[Data entries]
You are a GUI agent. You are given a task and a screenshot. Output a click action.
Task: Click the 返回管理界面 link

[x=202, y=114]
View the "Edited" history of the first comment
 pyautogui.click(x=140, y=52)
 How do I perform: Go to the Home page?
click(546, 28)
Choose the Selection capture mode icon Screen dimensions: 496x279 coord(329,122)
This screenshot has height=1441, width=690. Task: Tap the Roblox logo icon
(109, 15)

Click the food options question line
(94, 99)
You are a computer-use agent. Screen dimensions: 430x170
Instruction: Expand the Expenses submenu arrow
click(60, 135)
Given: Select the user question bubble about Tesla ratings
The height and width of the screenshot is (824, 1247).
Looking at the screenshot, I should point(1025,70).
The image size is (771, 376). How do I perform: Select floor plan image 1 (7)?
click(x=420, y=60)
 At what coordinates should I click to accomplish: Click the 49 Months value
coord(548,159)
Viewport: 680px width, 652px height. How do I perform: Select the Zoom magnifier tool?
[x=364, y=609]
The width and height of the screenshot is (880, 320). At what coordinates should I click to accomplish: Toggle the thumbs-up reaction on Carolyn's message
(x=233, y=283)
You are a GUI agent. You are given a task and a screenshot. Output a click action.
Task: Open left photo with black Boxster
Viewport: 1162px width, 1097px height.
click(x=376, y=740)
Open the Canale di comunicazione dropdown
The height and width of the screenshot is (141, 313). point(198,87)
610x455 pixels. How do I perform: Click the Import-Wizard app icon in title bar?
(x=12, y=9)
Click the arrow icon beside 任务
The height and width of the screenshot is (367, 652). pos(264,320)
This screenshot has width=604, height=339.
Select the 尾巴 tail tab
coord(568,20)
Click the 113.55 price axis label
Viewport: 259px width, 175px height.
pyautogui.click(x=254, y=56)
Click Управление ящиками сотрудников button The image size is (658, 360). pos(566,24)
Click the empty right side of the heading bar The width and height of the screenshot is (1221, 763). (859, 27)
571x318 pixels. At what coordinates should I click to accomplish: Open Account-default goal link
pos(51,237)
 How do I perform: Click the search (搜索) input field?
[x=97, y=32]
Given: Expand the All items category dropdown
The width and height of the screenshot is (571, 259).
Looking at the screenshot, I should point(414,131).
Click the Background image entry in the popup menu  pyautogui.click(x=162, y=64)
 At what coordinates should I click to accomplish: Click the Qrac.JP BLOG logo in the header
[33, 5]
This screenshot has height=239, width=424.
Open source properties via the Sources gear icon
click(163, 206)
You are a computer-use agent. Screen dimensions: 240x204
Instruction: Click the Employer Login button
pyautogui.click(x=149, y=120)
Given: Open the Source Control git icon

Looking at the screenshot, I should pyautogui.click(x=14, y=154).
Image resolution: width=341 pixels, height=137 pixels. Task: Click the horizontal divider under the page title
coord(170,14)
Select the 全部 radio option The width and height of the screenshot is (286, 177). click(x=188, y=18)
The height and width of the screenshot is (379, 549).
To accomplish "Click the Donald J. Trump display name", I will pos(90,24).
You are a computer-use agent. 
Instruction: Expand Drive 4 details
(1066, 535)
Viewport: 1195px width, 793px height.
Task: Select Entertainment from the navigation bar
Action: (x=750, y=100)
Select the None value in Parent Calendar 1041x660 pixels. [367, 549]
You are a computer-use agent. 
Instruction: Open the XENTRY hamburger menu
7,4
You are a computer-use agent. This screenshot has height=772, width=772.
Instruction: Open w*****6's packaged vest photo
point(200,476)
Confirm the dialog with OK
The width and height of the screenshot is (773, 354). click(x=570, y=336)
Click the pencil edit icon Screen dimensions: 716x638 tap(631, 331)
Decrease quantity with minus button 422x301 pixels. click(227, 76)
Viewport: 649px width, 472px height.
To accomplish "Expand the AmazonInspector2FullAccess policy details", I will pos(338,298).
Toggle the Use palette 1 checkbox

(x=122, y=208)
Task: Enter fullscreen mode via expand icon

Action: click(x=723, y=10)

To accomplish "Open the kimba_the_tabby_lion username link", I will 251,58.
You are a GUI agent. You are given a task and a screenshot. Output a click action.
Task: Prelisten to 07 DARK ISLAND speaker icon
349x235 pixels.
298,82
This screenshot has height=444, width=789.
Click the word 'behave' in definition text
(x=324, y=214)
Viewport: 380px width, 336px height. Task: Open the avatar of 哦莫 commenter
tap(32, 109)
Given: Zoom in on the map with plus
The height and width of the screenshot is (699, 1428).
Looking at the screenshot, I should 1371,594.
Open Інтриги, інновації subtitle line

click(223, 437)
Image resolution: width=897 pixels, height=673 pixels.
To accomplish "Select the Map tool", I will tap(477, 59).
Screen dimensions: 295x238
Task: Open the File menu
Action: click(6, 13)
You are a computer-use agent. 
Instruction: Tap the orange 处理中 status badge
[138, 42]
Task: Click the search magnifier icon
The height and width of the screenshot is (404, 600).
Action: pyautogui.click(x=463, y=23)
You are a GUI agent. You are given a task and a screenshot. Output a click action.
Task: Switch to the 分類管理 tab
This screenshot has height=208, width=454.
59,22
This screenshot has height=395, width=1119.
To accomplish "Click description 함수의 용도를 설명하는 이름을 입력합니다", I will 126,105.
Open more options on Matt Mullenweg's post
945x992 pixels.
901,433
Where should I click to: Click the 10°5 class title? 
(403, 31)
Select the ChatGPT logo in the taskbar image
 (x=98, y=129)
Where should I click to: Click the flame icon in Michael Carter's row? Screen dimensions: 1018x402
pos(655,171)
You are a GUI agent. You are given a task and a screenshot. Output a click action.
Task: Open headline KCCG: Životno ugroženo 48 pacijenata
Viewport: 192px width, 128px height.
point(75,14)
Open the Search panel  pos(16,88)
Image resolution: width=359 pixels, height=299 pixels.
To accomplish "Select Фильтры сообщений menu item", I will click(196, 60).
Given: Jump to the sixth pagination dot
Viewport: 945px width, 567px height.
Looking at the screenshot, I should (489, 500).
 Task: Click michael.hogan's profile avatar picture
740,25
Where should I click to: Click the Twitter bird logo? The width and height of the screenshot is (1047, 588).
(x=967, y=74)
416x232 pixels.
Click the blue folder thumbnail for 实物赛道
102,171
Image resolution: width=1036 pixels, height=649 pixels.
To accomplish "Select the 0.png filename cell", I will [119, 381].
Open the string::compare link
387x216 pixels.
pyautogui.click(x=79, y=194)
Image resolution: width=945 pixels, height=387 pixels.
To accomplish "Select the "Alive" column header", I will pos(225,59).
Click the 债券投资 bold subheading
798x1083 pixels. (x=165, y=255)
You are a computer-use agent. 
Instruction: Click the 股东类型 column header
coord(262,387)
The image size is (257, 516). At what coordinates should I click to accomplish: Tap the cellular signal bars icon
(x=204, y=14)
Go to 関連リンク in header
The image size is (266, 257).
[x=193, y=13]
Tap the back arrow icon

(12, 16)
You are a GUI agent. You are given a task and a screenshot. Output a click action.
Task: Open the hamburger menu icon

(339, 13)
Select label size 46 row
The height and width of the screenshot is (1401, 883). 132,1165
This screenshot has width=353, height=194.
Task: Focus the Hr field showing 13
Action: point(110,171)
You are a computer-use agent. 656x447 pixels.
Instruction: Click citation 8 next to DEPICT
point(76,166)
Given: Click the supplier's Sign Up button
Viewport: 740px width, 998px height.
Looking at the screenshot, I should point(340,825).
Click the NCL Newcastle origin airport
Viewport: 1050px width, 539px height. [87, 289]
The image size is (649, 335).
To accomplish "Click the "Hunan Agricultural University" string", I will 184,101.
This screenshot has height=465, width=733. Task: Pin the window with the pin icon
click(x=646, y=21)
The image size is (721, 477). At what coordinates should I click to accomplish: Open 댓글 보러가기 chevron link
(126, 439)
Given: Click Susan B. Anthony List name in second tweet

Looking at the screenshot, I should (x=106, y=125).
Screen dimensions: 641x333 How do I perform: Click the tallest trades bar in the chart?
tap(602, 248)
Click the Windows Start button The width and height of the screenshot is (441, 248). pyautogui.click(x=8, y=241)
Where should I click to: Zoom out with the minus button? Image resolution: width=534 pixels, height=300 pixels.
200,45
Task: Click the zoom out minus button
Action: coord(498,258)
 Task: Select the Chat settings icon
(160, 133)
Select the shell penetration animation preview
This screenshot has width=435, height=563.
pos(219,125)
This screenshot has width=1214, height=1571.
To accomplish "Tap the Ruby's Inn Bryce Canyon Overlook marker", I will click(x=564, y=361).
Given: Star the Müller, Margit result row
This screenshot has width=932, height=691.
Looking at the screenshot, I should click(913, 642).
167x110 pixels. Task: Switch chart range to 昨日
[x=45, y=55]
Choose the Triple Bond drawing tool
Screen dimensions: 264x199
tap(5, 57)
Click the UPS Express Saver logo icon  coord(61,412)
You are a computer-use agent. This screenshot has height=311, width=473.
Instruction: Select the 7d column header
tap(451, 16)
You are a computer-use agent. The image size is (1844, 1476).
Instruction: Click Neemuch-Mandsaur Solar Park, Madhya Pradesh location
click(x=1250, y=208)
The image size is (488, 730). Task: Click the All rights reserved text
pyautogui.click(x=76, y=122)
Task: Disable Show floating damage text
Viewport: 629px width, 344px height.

TASK DESCRIPTION:
Look through the data above. Find each line with the string "computer" and copy it.

TASK RESPONSE:
You are a computer-use agent. Screen dimensions: 430x170
You are a computer-use agent. Screen dimensions: 240x204
You are a computer-use agent. 
You are a computer-use agent. 
You are a computer-use agent. This screenshot has height=772, width=772.
You are a computer-use agent. 
You are a computer-use agent. 
You are a computer-use agent. 656x447 pixels.
You are a computer-use agent. This screenshot has height=311, width=473.
You are a computer-use agent. The image size is (1844, 1476).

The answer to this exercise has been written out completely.